Republican Rep. Steve Scalise, the chairman of the conservative Republican Study Committee from Louisiana, added, “Unfortunately, 170 House Democrats are so entrenched with Harry Reid and President Obama’s political games that they don’t understand why we would fund these initiatives, like cancer research for kids.”

One prominent Democratic politician in Washington agreed.

D.C. Mayor Vincent Gray told The Washington Post Wednesday that his party’s refusal to fund the city was “hugely disappointing,” noting it would not have harmed the Democrats’ bargaining position to pass a spending bill for the District.

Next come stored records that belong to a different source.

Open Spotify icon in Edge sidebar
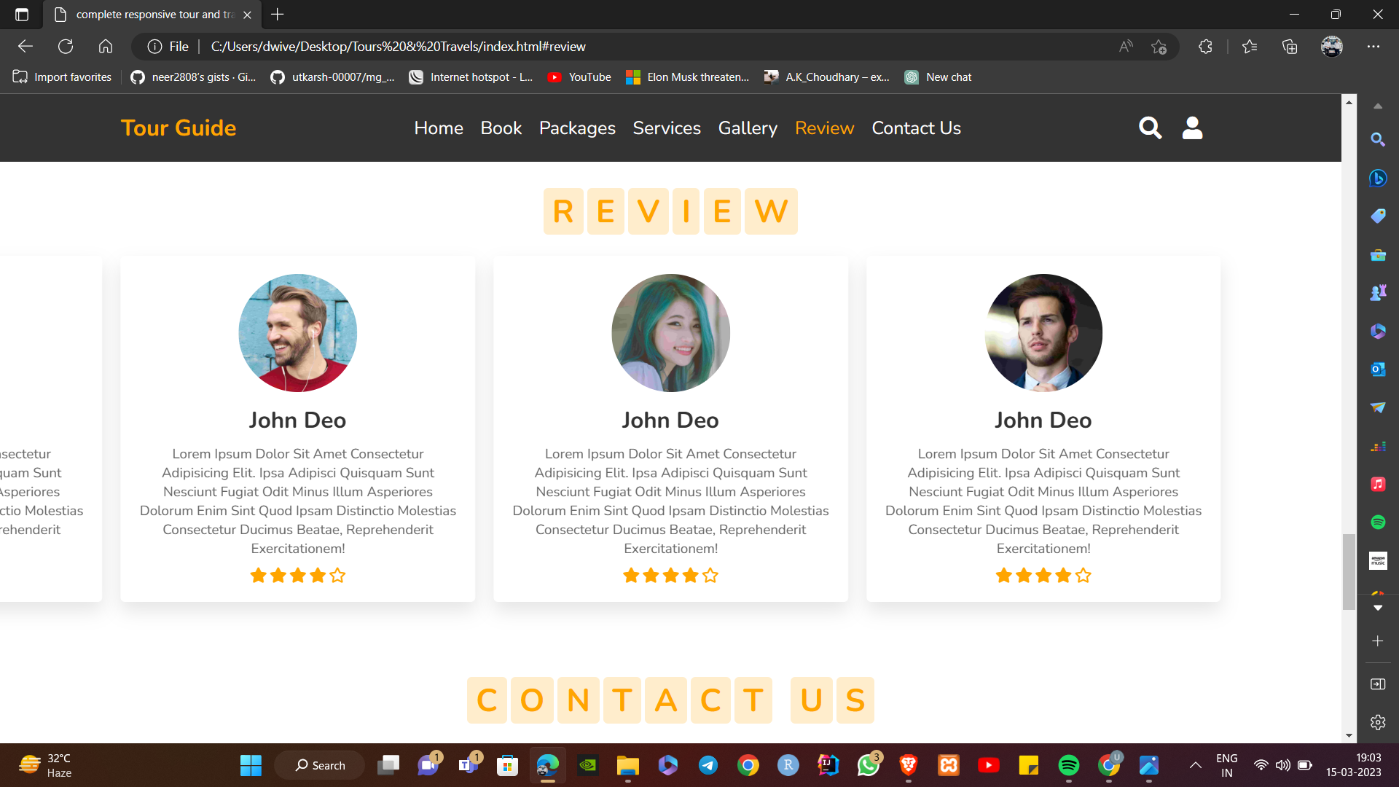This screenshot has height=787, width=1399. pos(1377,522)
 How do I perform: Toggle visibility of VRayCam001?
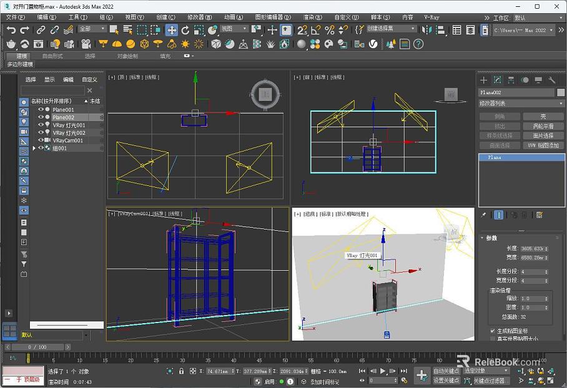(x=41, y=140)
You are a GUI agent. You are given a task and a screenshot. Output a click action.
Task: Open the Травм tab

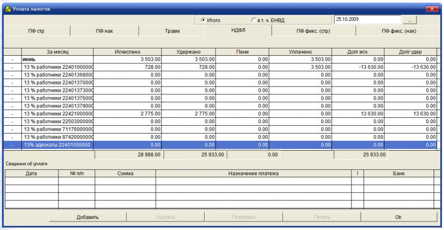[172, 31]
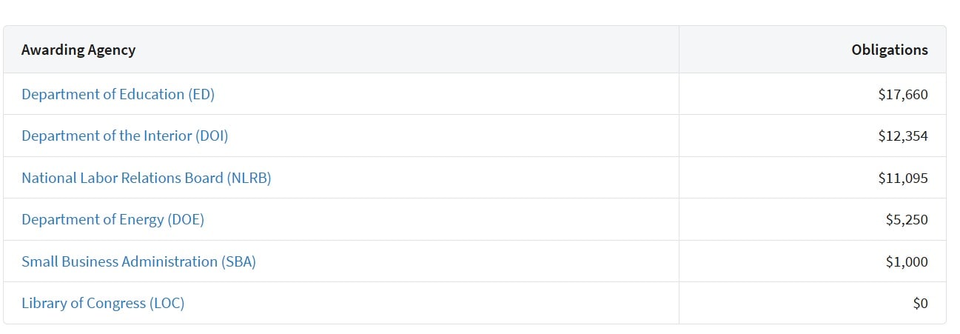Select the $12,354 obligations amount
Screen dimensions: 960x334
pyautogui.click(x=903, y=136)
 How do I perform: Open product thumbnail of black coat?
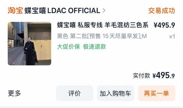(29, 44)
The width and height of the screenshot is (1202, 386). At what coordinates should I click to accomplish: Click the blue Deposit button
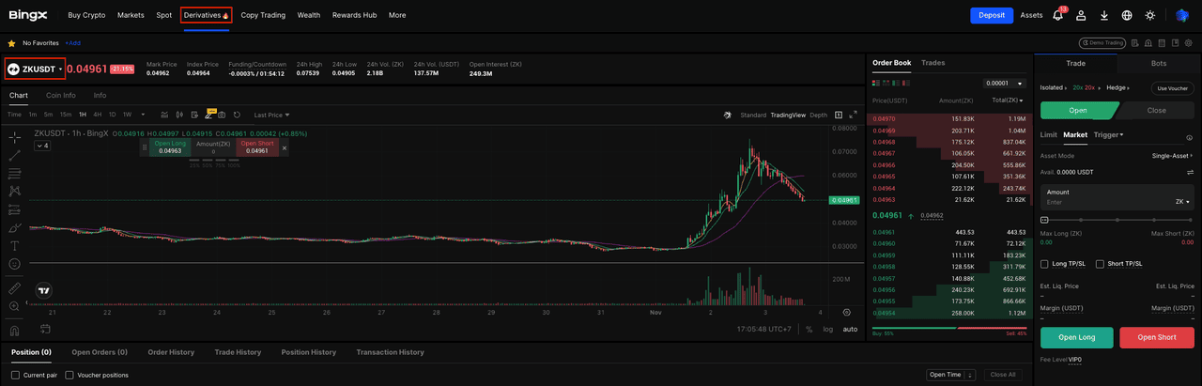[992, 15]
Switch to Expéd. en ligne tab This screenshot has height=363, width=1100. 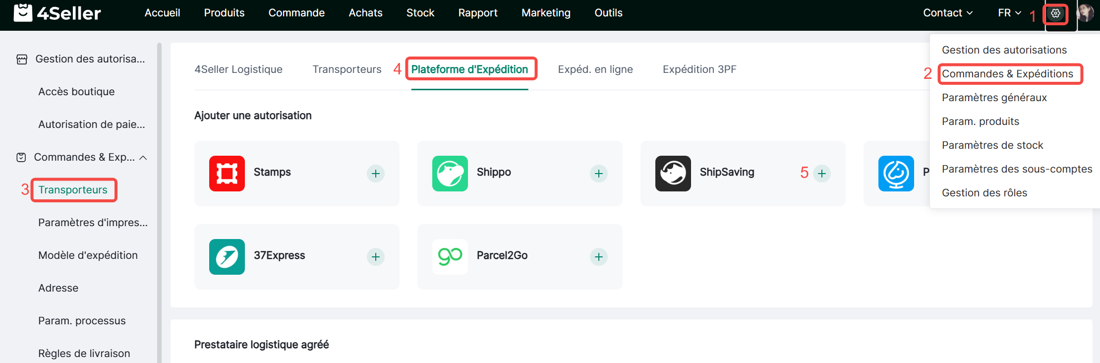595,69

“I absolutely fell like a pawn,” Gray said. “And it doesn’t even feel like a chess game. A chess game has a certain intellectual quality about it.”

The approach of passing small bills has changed the debate somewhat: Fearing they will be blamed for getting in the way of federal workers’ paychecks, House Democrats abandoned the strategy of holding popular programs hostage in order to get funding for all programs and began joining Republicans on the votes. Twenty-three Democrats voted for the national parks bill while 25 Democrats supported the bill to fund the NIH.

While Reid will block the bills to prevent Senate Democrats from having to face similar choices, the strategy did seem to throw him off guard Wednesday. A CNN reporter asked him, “If you can help one child who has cancer, why wouldn’t you do it?” The senator from Nevada replied, “Why would we want to do that?”